Suhasaria T, Thrower JD, Zacharias H

Abstract

The thermal desorption of ammonia (NH3) from single crystal forsterite (010) has been investigated using temperature-programmed desorption. The effect of defects on the desorption process has been probed by the use of a rough cut forsterite surface prepared from the cleaved forsterite sample. Several approaches have been used to extract the desorption energy and pre-exponential factor describing the desorption kinetics. In the sub-monolayer coverage regime, the NH3 desorption shows a broad distribution of desorption energies, indicating the presence of different adsorption sites, which results in an apparent coverage-dependent desorption energy. This distribution is sensitive to the surface roughness with the cut forsterite surface displaying a significantly broader distribution of desorption energies compared to the cleaved forsterite surface. The cut forsterite surface exhibits sites with desorption energies up to 62.5 kJ mol−1 in comparison to a desorption energy of up to 58.0 kJ mol−1 for the cleaved surface.

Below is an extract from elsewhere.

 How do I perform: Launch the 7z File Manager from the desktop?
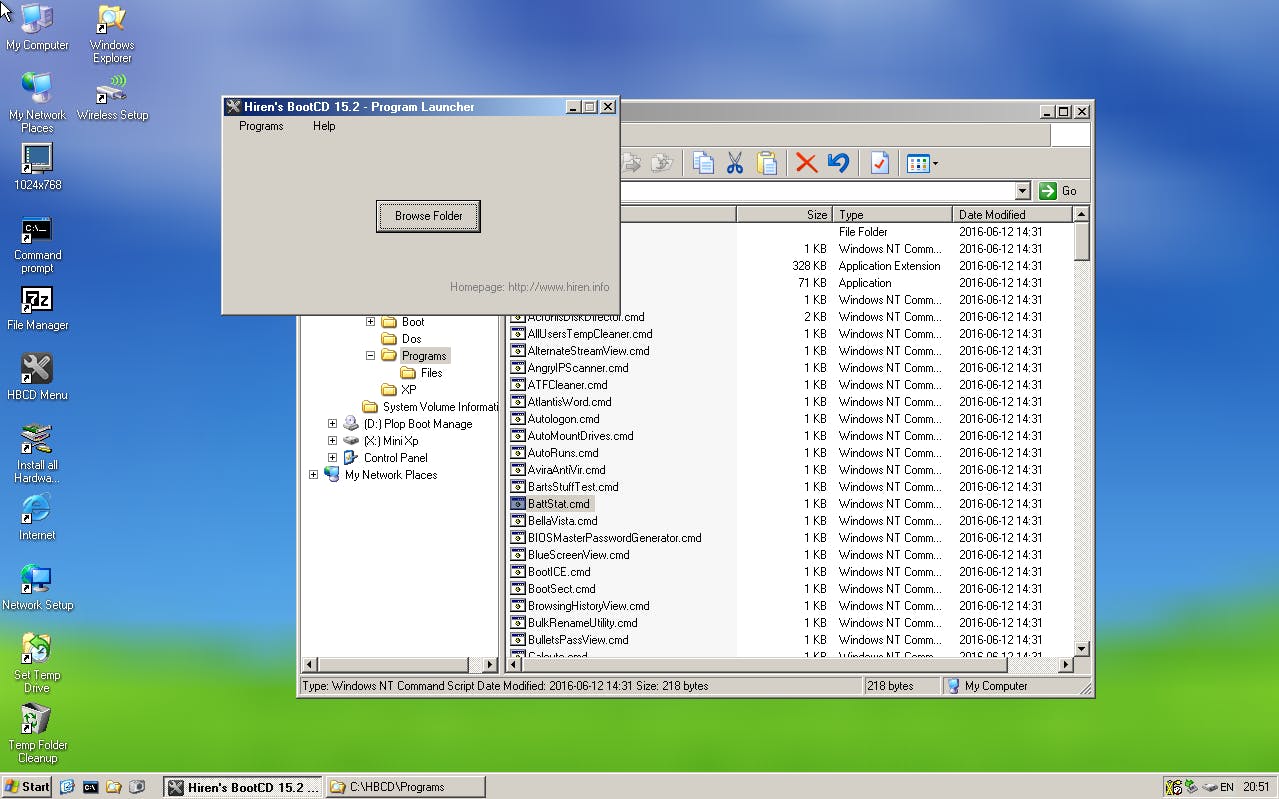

Multilayer desorption is independent of the nature of the forsterite surface used, with a desorption energy of (25.8 ± 0.9) kJ mol−1. On astrophysically relevant heating time-scales, the presence of a coverage-dependent desorption energy distribution results in a lengthening of the NH3 desorption time-scale by 5.9 × 104 yr compared to that expected for a single desorption energy. In addition, the presence of a larger number of high-energy adsorption sites on the rougher cut forsterite surface leads to a further lengthening of ca. 7000 yr.